コーヒーショップのエスプレッソマシンでポンプ圧力低下により品質クレームが続出したケース
「最近エスプレッソが薄い。常連から味が変わったと言われる」と店長から深刻な相談。測定するとポンプ圧力が規定の9barに対して5barまで低下。ポンプの摩耗が原因でポンプユニット交換(費用38,000円)。「スケール詰まりと思っていたが、デスケーリングしても改善しなかった」という経緯で、デスケーリングで改善しない場合のトラブルシュートの重要性を説明した。修理後に適切な抽出圧と抽出時間の再設定(キャリブレーション)も実施した。
カフェでポンプの圧力調整不良が品質低下の原因だったケース
「コーヒーの味にブレがある」という曖昧な相談。診断するとポンプの圧力設定が少しずつズレており7〜11barの間でバラつきがあることが判明。圧力調整バルブの緩みが原因で、再調整・固定で解決。費用8,000円(診断・調整のみ)。「こんな微妙な問題を診てもらえると思わなかった」と喜ばれた事例。ポンプ圧力計の設置(市販のオプション品)で日常管理できることも提案した。
よくある質問
Q. ポンプの圧力は自分で調整できますか?
A. 圧力調整スクリューがあり技術的には調整可能ですが、専門知識が必要です。
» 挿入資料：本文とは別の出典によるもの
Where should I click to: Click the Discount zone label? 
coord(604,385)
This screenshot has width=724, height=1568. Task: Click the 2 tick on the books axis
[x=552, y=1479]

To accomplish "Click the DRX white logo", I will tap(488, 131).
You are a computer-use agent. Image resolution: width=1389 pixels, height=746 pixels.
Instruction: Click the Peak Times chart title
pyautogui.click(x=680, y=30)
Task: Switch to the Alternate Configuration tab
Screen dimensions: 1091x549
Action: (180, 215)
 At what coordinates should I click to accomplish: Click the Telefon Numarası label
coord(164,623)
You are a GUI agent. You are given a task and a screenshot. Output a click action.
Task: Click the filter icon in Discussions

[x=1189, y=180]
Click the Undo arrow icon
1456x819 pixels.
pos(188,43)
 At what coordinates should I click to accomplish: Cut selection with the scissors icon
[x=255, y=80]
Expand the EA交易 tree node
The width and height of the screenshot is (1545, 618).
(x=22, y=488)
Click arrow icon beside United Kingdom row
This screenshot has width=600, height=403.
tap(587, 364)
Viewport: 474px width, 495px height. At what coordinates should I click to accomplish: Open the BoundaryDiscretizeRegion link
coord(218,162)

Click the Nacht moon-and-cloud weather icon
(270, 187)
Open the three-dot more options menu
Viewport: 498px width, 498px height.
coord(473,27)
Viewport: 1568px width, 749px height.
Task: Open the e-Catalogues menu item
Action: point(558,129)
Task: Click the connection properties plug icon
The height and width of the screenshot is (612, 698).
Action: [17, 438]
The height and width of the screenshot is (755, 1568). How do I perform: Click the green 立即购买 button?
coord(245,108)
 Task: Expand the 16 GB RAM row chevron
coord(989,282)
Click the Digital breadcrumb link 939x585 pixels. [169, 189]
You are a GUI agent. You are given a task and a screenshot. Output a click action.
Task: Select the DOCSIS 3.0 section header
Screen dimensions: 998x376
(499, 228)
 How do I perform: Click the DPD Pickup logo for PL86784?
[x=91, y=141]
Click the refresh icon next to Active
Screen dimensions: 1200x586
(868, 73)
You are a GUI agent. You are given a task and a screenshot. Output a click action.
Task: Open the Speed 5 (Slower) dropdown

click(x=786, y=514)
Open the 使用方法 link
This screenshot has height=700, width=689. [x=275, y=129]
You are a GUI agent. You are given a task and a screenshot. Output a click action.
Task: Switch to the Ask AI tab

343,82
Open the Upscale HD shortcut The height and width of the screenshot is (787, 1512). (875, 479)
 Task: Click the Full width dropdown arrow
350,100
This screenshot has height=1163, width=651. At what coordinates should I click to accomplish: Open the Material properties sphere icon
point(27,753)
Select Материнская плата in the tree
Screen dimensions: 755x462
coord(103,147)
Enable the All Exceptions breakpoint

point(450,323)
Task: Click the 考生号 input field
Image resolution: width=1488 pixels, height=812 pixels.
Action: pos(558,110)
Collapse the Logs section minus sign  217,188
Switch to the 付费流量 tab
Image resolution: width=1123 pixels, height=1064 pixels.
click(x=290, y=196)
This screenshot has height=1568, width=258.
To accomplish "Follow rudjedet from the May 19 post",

誤調整は機器破損の原因になるため、業者による調整を推奨します。
Q. ポンプ圧力が低下するとコーヒーの味にどう影響しますか?
A. エスプレッソは9bar前後の圧力で適切に抽出されます。圧力が低いと(7bar以下)酸味が強く薄い抽出に、高すぎると(12bar以上)苦みが強く雑味が出ます。品質の一貫性を保つためにポンプ圧力の定期確認(年1回)を推奨します。
Q. ポンプの寿命はどのくらいで、交換費用の目安は?
A. 業務用コーヒーマシンのポンプ(バイブレーションポンプ)の寿命は使用量によりますが、1日100杯以上の高頻度使用では3〜5年が目安です。部品・作業費込みで30,000〜50,000円が相場です。